Exactly people talking about Trumpism like it was this genius movement. It wasn't. Hillary was not a great candidate. I went to one of her rallies and it was fun and I was looking forward to seeing the first female president. Was it exciting? No. Did her speech bleed charisma like Obama or heck even Trump? Nah. Trump might've talked with the vocabulary of an 8th grader but his words resonated and his catchphrases stuck and sometimes that can be just what you need. You don't even need to recreate Obama, you just need someone that can give off a more relatable persona. It wasn't her, I mean look at Michele's speech at NH. That went deep into your bones, you felt the passion as she spoke. Hillary never had that. I blame the campaign and her for being overconfident, not visiting Wisconsin even once. Heck Trump held a rally in Connecticut. He was everywhere he thought there was even an inkling of a chance.

Democrats we need a better candidate in 2020. Someone like Bush in Democrat form, it sucks that we've completely abandoned Southern states. I think the gun issue did it and as a staunch anti gun person (it's my biggest voting incentive 2nd to immigration), I'm willing to drop it completely. Pick my battles. Too many minorities, disadvantaged people and even the WWC are going to get fucked over by not necessarily Trump but by Paul Ryan's policies if he has his way.
 
You can increase the black vote turnout by 10% in all three of those states and it doesn't flip any of them.

This is madness. A party that explicitly advertises and strategizes around being a minority party in America is never taking the Presidency back. The votes aren't there. They're just not. Seriously, do the maths. Increase Latino turnout by 10% Arizona. Not a Democratic win. Increase the black turnout by 10% in Georgia. Not a Democratic win. North Carolina is the exception, but the turnout was down there because Republicans managed to overturn the Voting Rights Act, and they did that because they took hold of state political positions and so on, and those are mostly voted for by people who aren't minorities.

Minorities make ~30% of the electorate. White people whose sympathy for minorities is more powerful than any other voting motivator is ~15% of the electorate. That leaves you ~5% short. You need something else.

Get the rest of the white people who are Democrats who didn't vote because "both are the same, mehhhh" + the minorities and you win.

This was one of the worst Dem turnouts in a generation. But no, let's panic and make knee jerk reactions that we need to give up our morals (that won us the presidency in the past) ignore minorities and just full on white working class. It's a gross overreaction to an election where we have a campaign that clearly failed, polls that clearly failed, and turnout that was historically low. It's a cop out to try and pretend putting our most reliable demographics on the back burner is a good idea. That's madness.

DATASET EXTRACT

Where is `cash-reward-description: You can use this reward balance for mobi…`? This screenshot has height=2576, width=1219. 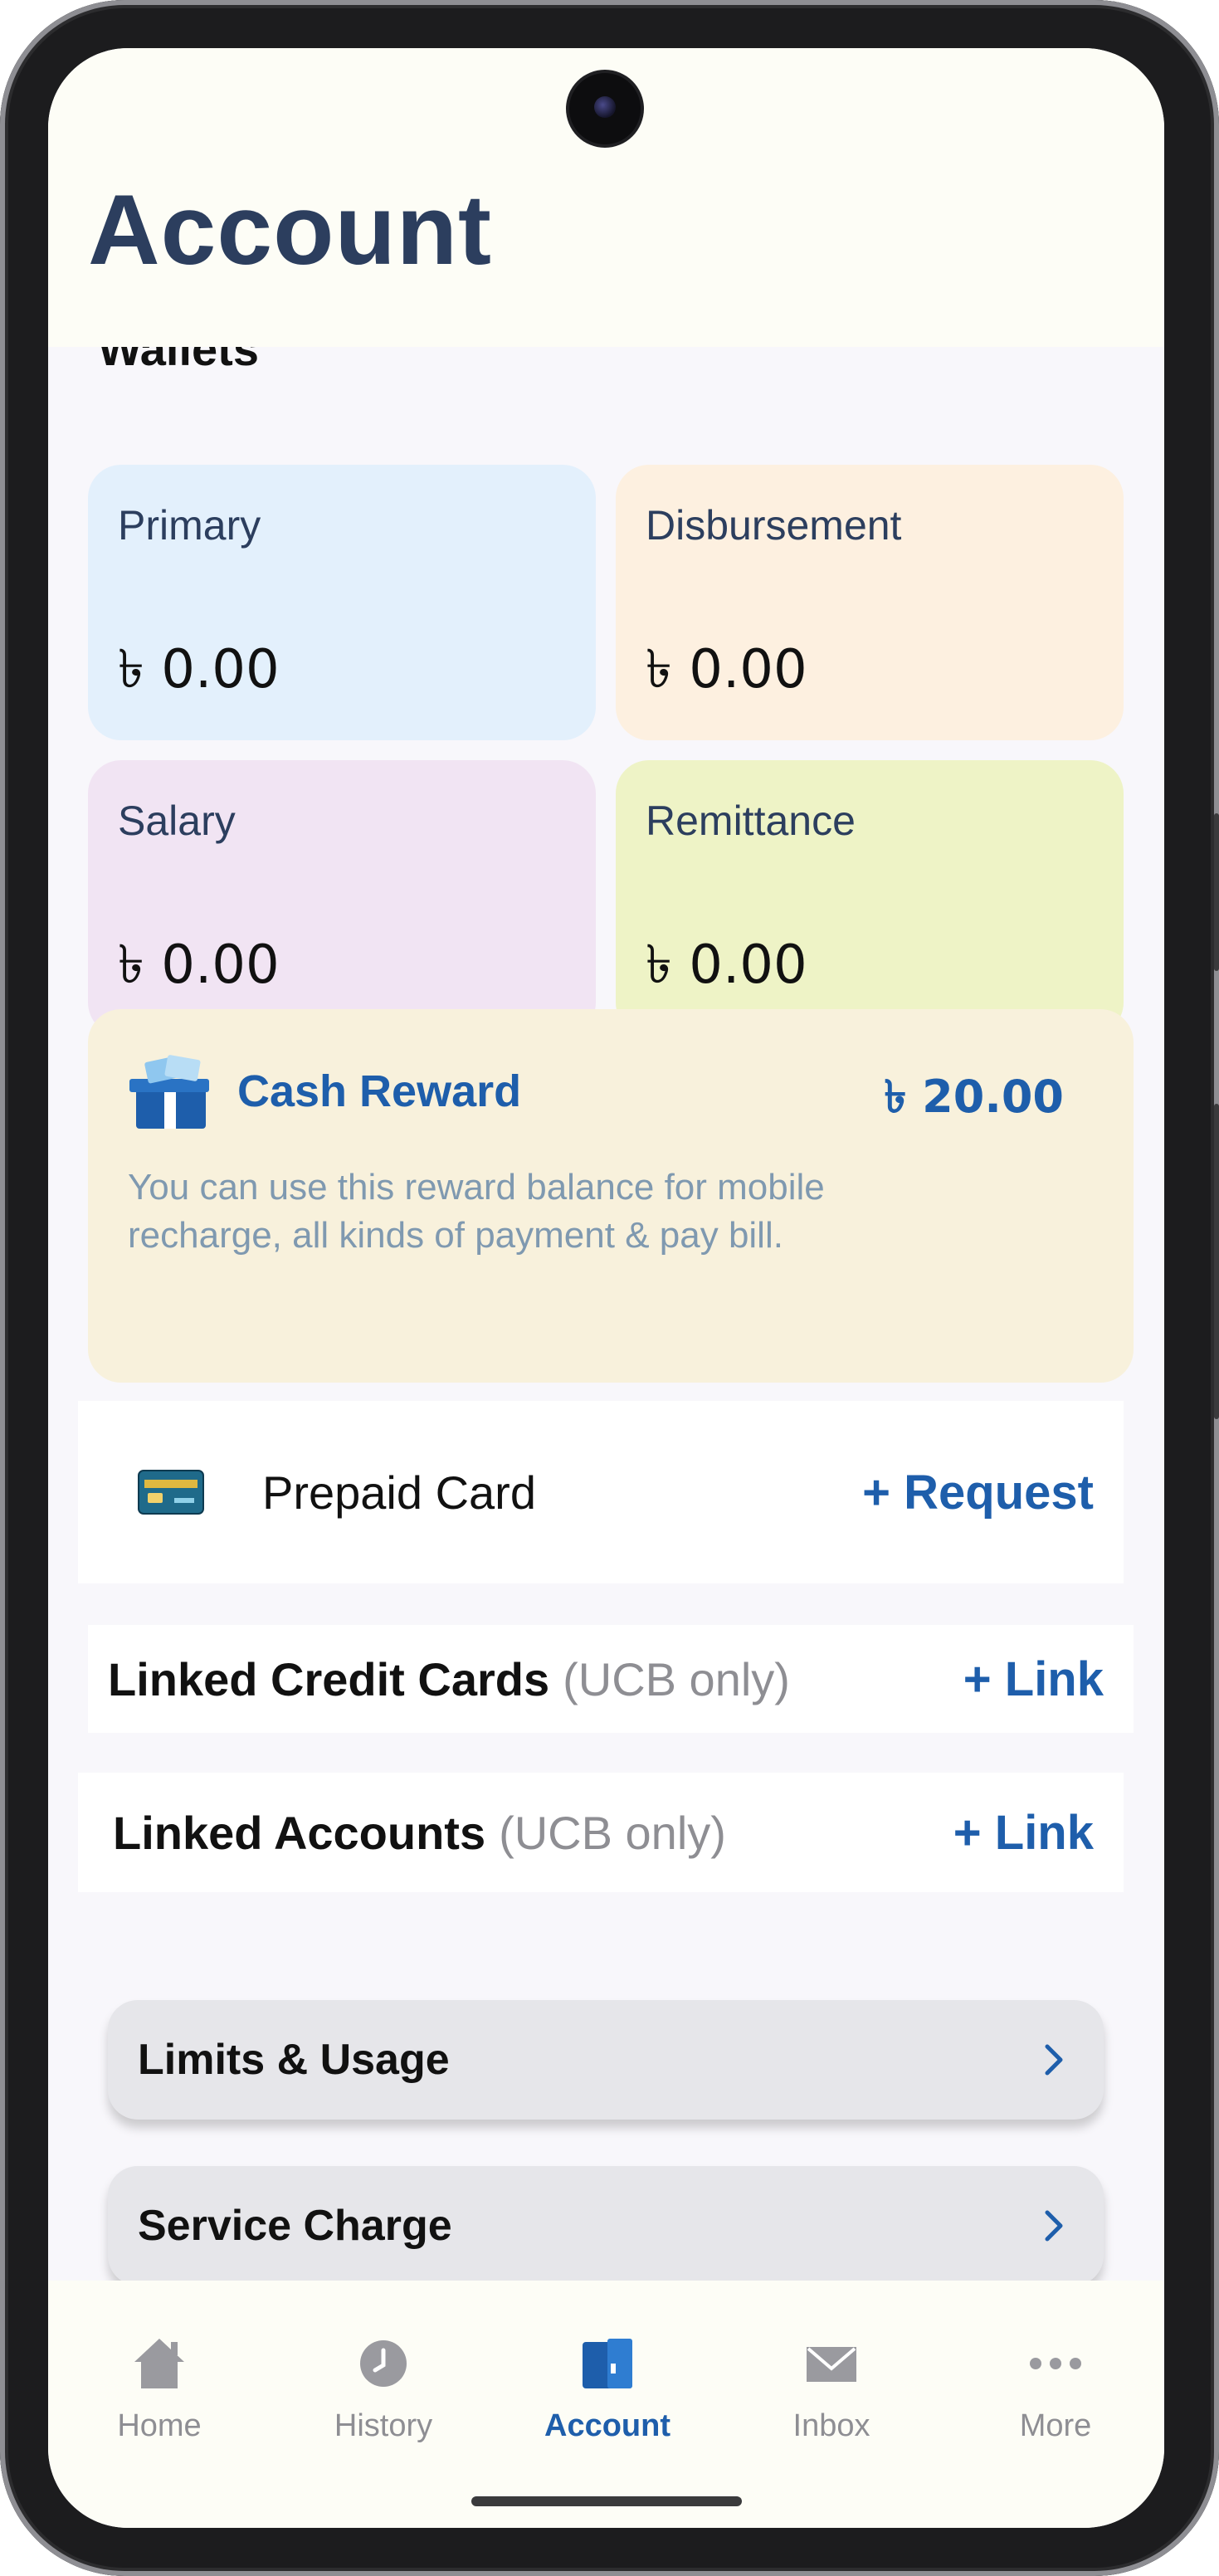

REQUIREMENT
Pick up the online discussion of why the Democrats lost the 2016 presidential election, and extend it beyond its final sentence. The listing was drawn from a different source than the discussion of the 2016 election above it.

REPLY TO THE EXERCISE
A week ago, we thought the GOP couldn't win the presidency for decades. And now suddenly the Democrats can't win the presidency forever without forgetting minorities (after having a minority president be the most popular leaving president in the history of popularity polls)

We ran a weak candidate with serious issues (serious, campaign destroying issues!). We ignored those issues. She ran a bad campaign. We got lost in data and polls and couldn't see what was going on. We got too confident that Trump would turn off voters and this was a slam dunk. We made the same mistakes we made fun of the GOP primary goobers for. And we lost.
 
Get the rest of the white people who are Democrats who didn't vote because "both are the same, mehhhh" + the minorities and you win.

This was one of the worst Dem turnouts in a generation. But no, let's panic and make knee jerk reactions that we need to give up our morals (that won us the presidency in the past) ignore minorities and just full on white working class. It's a gross overreaction to an election where we have a campaign that clearly failed, polls that clearly failed, and turnout that was historically low. It's a cop out to try and pretend putting our most reliable demographics on the back burner is a good idea. That's madness.

A week ago, we thought the GOP couldn't win the presidency for decades. And now suddenly the Democrats can't win the presidency forever without forgetting minorities (after having a minority president be the most popular leaving president in the history of popularity polls)

We ran a weak candidate with serious issues (serious, campaign destroying issues!). We ignored those issues. She ran a bad campaign. We got lost in data and polls and couldn't see what was going on. We got too confident that Trump would turn off voters and this was a slam dunk. We made the same mistakes we made fun of the GOP primary goobers for. And we lost.

Just wanted to say I generally agree with all this. Change needs to be made, but it shouldn't be sweeping, knee-jerk reactionary.
 

Tendo

Member
Anyone have a link to a breakdown for the pa state and federal races? The more data the better. A group I work with are motivated to do everything we can in 2018 and 2020

I want to get involved at the local and state level in pa. I have a fire under my ass and want to get involved. I have no idea who to contact or where to start. Dauphin county.
 
Get the rest of the white people who are Democrats who didn't vote because "both are the same, mehhhh" + the minorities and you win.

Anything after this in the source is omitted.